Even when you think you are doing something completely innocuous, infertility and/or pregnancy loss sneaks up and bites you in the butt. These unpleasant stings typically come in the form of questions posed by the outside world.
While walking my two precious pups, I met an older neighbor on the road. She told me how much she loved Yorkies, how many Yorkies she has had, etc. Then, suddenly, she looked at me and boldly asked, "Do you have children?" "No, not yet," I was able to choke out. She then proceeded to inform me that I was smart to not have kids, that dogs are so much better. I quickly resumed my walk and ended the conversation.
I know that before we found ourselves here, I too asked insensitive questions. I am sure that I questioned people about when they wanted kids or how many kids they wanted. Now I cringe and pray that I never asked someone who was mired in infertility or who had just found out that a pregnancy was not to be. When I step back, I realize that the questioners I encounter mean no harm...they believe they are asking innocent questions, simply expressing interest in mine and A's life. The hard part, though, is answering the questions.

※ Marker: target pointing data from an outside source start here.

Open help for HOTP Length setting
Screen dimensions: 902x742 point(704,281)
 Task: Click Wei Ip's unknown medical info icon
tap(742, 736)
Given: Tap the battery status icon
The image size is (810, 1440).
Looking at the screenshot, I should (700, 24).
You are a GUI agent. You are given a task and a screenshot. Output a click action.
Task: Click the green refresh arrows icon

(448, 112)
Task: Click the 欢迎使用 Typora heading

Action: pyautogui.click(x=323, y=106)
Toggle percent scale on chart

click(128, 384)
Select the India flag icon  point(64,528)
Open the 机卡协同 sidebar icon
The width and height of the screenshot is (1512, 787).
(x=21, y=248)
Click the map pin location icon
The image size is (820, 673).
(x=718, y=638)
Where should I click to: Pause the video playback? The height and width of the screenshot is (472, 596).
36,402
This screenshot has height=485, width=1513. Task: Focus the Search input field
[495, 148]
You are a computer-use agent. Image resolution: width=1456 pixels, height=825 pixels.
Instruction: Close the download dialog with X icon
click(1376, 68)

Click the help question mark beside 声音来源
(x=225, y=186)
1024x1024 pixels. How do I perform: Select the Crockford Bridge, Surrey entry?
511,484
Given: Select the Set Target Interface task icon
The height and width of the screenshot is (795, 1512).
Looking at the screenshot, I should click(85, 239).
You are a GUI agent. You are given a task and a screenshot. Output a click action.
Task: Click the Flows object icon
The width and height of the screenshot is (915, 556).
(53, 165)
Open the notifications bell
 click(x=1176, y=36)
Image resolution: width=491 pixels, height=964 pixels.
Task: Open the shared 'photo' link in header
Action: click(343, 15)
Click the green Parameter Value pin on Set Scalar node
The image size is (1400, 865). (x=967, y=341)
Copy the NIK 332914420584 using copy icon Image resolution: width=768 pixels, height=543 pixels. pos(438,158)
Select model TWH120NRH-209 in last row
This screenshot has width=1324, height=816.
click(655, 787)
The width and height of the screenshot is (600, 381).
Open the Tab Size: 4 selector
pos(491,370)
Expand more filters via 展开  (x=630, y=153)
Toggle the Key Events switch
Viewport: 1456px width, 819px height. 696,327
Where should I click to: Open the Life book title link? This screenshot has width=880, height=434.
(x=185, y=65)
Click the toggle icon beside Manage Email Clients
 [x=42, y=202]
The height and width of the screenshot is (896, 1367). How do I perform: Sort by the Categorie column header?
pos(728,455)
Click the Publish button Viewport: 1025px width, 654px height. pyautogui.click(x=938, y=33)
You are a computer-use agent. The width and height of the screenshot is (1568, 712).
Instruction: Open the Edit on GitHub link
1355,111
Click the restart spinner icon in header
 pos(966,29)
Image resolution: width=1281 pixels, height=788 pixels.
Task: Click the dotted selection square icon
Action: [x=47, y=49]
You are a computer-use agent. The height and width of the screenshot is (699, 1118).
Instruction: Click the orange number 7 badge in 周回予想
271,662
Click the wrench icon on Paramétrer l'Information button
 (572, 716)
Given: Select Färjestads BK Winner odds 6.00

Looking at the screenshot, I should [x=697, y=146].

"Do you have kids?" I hate answering that question. No, I don't have children, but yes, I have carried three little lives for a short period of time.
"When are you guys going to have kids?" It seems a bit like over-sharing to say "as soon as my medical team can figure out a way to make it stick."
Sometimes I just want to be extremely honest, but I know that would make the questioner feel bad and wouldn't really solve any of my problems. So, for now, I continue to say that no, we don't have kids, and yes, we hope to have kids soon. Hopefully those answers will be changing for all of us soon!